Featured Composer: John Polglase


Born in Adelaide in 1959, John Polglase lives and works in Adelaide. He completed both his Bachelor of Music (Honours – Composition) and Master of Music (Composition) at the University of Adelaide, under the supervision of Graeme Koehne and Richard Meale. He has been awarded numerous prizes and scholarships, including the Leonardo Prize, the South Australian Young Composers Competition, the Alex Burnard Scholarship, the Australian Society for Music Education Young Composers Competition, and the Dr Ruby Davies Prize for Composition. He was a founding member and co-director of the Firm, a composers collective in Adelaide, from 1996-2004. He currently lectures in composition at the University of Adelaide, and has also lectured at both Flinders University and the University of South Australia.

The first three movements of John Polglase's Trio No 7 were premiered in PLEXUS: Panopticon on 22 April 2016 at Elder Hall, University of Adelaide. The complete work receives it's premiere in PLEXUS: Perpendicular on 3 December 2018 at the Melbourne Recital Centre Salon.

Trio No 7 (2016)

Many of my recent works have been for large forces and large forms; orchestral overtures, concertos and works of symphonic proportions. This sort of music lends itself to particular ways of working, favouring larger scale planning over impulsiveness and tempering ideas with perhaps more restraint than might otherwise apply. When Monica first approached me in February about composing something for this concert my mind was full of symphonic sound scapes, big orchestral textures and an open ended deadline, one where I could finish whenever I got to the end. As intrigued as I was with the combination of instruments (and trios are amongst my favourite ensembles), I wasn't able to shake myself out of the mindset that a few minutes of music could take several weeks to perfect and that there simply wouldn’t be time to complete something and still allow adequate rehearsal. There’s a lot to be said in favour of writing quickly but it has its own issues, mostly of trust, trust in one’s abilities and craft and that spontaneity can bring with it a freshness that is able to direct its own course. As we talked more I became convinced that revisiting the chamber realm and doing a bit of ‘speed writing’ was not only a good idea, but it would be invigorating.

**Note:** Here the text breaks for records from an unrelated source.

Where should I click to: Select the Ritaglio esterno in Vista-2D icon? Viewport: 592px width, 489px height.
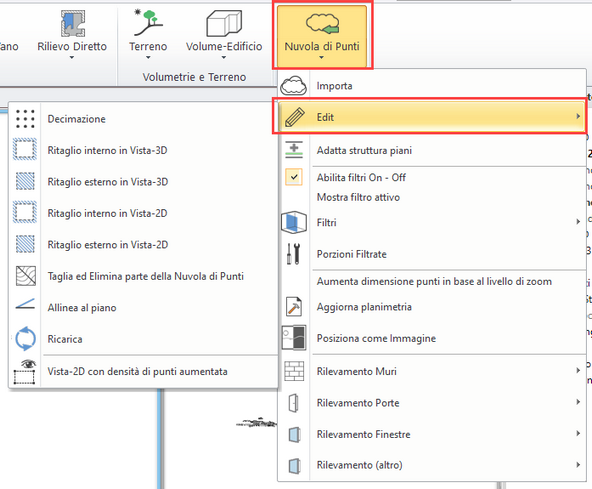click(25, 244)

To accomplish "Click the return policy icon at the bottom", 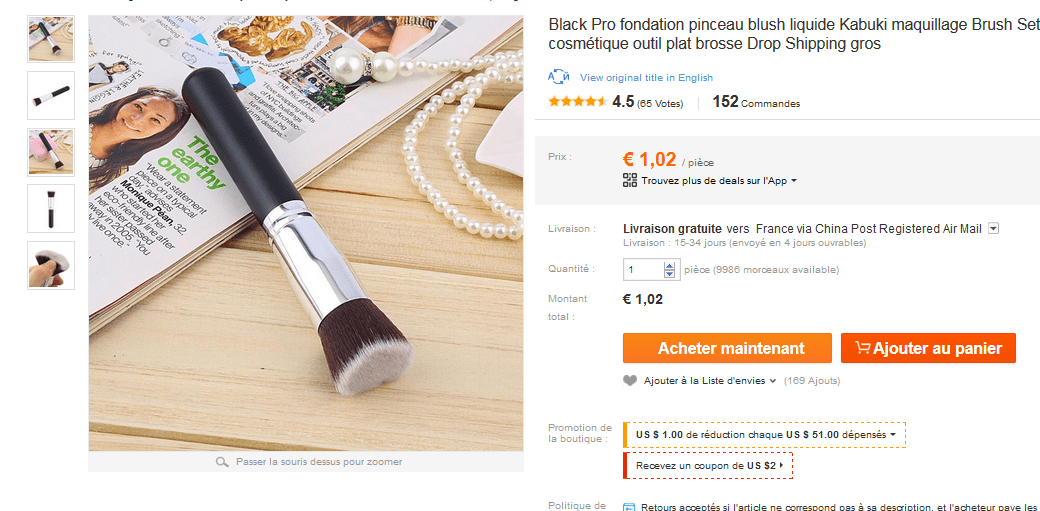I will 629,507.
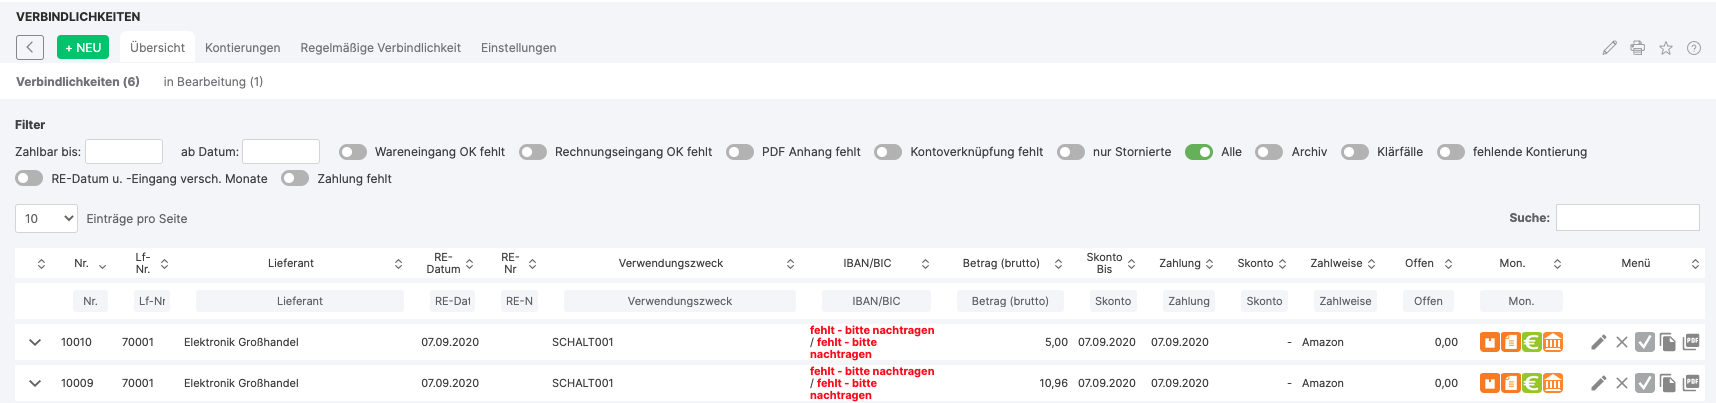This screenshot has width=1716, height=403.
Task: Expand the row chevron of entry 10009
Action: pyautogui.click(x=35, y=383)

Today’s music is a part of what will eventually be five movements (at the time of writing, the fourth is virtually complete). I like to have a plan, it gives one something to hang their ideas on and can abandoned the instant it is no longer productive - which most of the time is pretty much straight away. When complete, my latest trio will have two larger, ‘serious’ sounding movements bracketed by a prelude and postlude, being more impulsive and improvisatory in character, together with a central interlude completing the five movement format. In this concert the first three movements will be presented; the Prelude, a ‘Sonata’ (utilising a form I first learned to delight in through the keyboard sonatas of Domenico Scarlatti) and ending with what will eventually be the central Interlude.